Choose Life

"I will walk in the presence of the Lord in the land of the living" (Ps 115).

The dramatic story of the testing of Abraham's faith makes us shudder at the though of being asked by God to sacrifice our own child. The ancient context suggests that human sacrifice was prevalent in many societies-- the absolute offering to gain absolute blessing from the sovereign who held your fate in its hands.  The clear message of the story is that Yahweh, the Lord of the Jews, did not ask for such sacrifice and prevents Abraham from carrying through on what he thought he was being called to do to show his obedience. 

Evolving ideas of God are reflected in the Bible. Genesis and Exodus offer a very anthropomorphic version of God -- one who gets angry or jealous -- before a more sophisticated and spiritually nuanced divine Mystery appears.  As people mature, the image of God they project also matures. What is revealed over time is the God who is filled with love for his people, one who gives life and wants us to choose life. 
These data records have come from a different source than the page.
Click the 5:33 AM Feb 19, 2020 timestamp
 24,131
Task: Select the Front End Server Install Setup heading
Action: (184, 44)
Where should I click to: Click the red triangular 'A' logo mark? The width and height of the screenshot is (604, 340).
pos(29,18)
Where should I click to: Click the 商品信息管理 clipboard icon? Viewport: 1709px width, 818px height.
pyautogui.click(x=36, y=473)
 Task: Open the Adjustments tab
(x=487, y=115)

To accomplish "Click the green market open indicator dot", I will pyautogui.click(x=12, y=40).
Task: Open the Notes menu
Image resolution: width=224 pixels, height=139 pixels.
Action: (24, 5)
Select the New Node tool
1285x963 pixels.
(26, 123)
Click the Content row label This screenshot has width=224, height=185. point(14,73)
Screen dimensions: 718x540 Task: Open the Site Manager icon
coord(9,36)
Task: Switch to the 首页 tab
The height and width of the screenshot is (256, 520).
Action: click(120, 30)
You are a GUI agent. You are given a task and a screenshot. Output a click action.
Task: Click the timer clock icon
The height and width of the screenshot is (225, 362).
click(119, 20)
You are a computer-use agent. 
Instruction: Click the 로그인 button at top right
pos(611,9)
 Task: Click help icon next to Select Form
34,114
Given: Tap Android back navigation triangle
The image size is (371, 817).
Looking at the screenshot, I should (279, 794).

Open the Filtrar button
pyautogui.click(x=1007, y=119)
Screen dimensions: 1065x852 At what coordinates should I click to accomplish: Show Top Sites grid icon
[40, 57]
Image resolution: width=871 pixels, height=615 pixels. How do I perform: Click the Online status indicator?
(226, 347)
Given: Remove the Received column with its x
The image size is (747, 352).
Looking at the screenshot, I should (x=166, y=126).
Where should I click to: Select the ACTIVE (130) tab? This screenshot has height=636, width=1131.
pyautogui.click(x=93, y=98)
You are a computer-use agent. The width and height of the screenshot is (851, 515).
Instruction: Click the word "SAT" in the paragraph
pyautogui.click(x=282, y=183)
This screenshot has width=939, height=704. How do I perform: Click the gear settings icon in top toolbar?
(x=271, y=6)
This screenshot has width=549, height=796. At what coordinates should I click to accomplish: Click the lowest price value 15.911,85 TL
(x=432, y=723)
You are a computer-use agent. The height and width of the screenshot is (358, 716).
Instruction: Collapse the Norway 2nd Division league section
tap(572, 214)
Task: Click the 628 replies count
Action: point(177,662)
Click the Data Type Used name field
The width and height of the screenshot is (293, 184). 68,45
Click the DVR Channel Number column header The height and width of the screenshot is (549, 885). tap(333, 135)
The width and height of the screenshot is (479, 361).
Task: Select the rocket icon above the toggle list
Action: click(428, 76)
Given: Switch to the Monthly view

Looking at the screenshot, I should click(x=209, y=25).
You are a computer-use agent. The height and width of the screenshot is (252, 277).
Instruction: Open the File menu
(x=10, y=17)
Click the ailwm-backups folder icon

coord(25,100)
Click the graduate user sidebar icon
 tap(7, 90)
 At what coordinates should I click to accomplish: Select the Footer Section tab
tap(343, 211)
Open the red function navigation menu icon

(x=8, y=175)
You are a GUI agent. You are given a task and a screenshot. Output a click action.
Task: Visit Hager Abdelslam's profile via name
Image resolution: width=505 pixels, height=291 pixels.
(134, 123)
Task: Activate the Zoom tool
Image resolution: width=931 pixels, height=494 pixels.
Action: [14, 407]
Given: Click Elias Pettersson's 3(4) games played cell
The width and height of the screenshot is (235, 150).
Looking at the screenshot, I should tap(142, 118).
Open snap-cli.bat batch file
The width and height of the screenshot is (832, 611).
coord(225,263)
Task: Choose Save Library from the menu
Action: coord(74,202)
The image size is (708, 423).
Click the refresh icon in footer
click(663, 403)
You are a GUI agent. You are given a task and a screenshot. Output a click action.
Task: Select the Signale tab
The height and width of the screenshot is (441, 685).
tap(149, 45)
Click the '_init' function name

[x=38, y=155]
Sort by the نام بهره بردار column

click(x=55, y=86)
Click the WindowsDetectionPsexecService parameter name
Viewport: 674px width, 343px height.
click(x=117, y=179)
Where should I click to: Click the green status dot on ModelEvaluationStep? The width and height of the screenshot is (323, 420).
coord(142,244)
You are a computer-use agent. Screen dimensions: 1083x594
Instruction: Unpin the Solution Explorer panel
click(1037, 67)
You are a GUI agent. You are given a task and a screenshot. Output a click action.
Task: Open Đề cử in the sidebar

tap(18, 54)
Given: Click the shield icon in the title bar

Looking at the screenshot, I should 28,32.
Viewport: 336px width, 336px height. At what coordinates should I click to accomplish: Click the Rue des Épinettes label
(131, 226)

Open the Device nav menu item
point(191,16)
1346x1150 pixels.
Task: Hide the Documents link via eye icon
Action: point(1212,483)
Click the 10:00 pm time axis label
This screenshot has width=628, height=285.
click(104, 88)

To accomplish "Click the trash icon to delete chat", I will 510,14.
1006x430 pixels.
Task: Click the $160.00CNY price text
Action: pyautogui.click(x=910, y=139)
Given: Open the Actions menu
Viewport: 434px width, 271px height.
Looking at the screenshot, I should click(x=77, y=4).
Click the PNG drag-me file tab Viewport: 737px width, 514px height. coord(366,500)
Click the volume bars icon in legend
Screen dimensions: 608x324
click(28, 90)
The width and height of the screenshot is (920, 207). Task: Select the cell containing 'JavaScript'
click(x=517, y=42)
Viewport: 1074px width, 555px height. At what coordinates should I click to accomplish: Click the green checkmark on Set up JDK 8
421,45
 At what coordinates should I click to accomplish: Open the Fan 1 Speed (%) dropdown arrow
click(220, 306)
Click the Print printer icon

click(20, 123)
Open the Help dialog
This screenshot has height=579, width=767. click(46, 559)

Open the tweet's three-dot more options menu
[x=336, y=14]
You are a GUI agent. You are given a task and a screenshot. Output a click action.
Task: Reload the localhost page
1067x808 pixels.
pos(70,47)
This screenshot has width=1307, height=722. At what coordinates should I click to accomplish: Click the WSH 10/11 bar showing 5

We see this in Matthew's gospel passage, the story of the forgiveness and healing of the paralyzed man. The religious teachers are upset with Jesus for presuming that God has forgiven the paralytic's sins. They prefer a God who punishes sinners with illness, or one who must be appeased with sacrifices before giving a blessing. Jesus presumes a God who is always forgiving and who neither causes nor wants human sickness and suffering.  This is too much for Jesus' critics, who fear the end of religious control and their own role as arbiters of God's actions.

Jesus is the human face of God, and he has brought us the Good News of liberation from fear and the gift of mercy. As Pope Francis has said, "God never tires of forgiving us; it is we who tire of asking." Jesus came that we might have life, abundant life.